Mr. Nathan Garrideb shrugged his shoulders with a disconsolate air. “Well, if you insist I shall go,” said he. “It is certainly hard for me to refuse you anything, considering the glory of hope that you have brought into my life.”

“Then that is agreed,” said Holmes, “and no doubt you will let me have a report as soon as you can.”

“I’ll see to that,” said the American. “Well,” he added looking at his watch, “I’ll have to get on. I’ll call to-morrow, Mr. Nathan, and see you off to Birmingham. Coming my way, Mr. Holmes? Well, then, good-bye, and we may have good news for you to-morrow night.”

I noticed that my friend’s face cleared when the American left the room, and the look of thoughtful perplexity had vanished.

“I wish I could look over your collection, Mr. Garrideb,” said he. “In my profession all sorts of odd knowledge comes useful, and this room of yours is a storehouse of it.”

Our client shone with pleasure and his eyes gleamed from behind his big glasses.

“I had always heard, sir, that you were a very intelligent man,” said he. “I could take you round now if you have the time.”

“Unfortunately, I have not. But these specimens are so well labelled and classified that they hardly need your personal explanation. If I should be able to look in to-morrow, I presume that there would be no objection to my glancing over them?”

“None at all. You are most welcome. The place will, of course, be shut up, but Mrs. Saunders is in the basement up to four o’clock and would let you in with her key.”

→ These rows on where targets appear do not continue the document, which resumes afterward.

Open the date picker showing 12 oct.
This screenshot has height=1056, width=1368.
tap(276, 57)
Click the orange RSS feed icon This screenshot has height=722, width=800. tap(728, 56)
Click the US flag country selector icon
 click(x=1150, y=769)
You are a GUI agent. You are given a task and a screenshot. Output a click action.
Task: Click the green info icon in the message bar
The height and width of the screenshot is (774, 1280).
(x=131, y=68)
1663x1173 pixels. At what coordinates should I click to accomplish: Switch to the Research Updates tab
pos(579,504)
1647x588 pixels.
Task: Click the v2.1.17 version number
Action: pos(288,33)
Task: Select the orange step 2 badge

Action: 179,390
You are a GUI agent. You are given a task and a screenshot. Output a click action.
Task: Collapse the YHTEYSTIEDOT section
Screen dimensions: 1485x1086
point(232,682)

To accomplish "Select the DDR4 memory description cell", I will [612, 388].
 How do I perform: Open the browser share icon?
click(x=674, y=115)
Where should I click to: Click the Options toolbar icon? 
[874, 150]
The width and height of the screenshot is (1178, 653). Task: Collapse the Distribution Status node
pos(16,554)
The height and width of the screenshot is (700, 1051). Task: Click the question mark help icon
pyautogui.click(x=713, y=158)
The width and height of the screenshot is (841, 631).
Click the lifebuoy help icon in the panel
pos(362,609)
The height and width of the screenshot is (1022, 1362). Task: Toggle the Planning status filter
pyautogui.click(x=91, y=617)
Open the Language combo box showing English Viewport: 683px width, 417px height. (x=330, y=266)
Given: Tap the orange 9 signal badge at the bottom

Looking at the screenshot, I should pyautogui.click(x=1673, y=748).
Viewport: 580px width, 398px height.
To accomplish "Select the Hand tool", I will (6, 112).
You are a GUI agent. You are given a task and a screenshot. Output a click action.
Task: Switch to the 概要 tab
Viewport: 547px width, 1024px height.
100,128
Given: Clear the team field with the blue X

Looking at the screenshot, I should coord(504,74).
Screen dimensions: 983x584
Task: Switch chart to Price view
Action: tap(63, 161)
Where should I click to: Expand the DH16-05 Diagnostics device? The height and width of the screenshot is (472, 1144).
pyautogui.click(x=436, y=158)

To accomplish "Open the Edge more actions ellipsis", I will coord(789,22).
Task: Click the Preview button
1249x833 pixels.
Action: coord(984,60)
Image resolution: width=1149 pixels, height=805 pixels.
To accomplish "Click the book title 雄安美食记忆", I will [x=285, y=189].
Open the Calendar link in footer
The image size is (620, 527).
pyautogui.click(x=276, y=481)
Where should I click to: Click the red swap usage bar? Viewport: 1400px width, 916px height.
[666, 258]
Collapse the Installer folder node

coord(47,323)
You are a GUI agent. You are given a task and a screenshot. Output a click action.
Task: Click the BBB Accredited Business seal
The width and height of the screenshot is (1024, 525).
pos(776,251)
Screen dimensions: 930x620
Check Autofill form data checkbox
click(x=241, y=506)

“Well, I happen to be clear to-morrow afternoon. If you would say a word to Mrs. Saunders it would be quite in order. By the way, who is your house-agent?”

Our client was amazed at the sudden question.

“Holloway and Steele, in the Edgware Road. But why?”

“I am a bit of an archaeologist myself when it comes to houses,” said Holmes, laughing. “I was wondering if this was Queen Anne or Georgian.”

“Georgian, beyond doubt.”

“Really. I should have thought a little earlier. However, it is easily ascertained. Well, good-bye, Mr. Garrideb, and may you have every success in your Birmingham journey.”

The house-agent’s was close by, but we found that it was closed for the day, so we made our way back to Baker Street. It was not till after dinner that Holmes reverted to the subject.

“Our little problem draws to a close,” said he. “No doubt you have outlined the solution in your own mind.”

“I can make neither head nor tail of it.”

“The head is surely clear enough and the tail we should see to-morrow. Did you notice nothing curious about that advertisement?”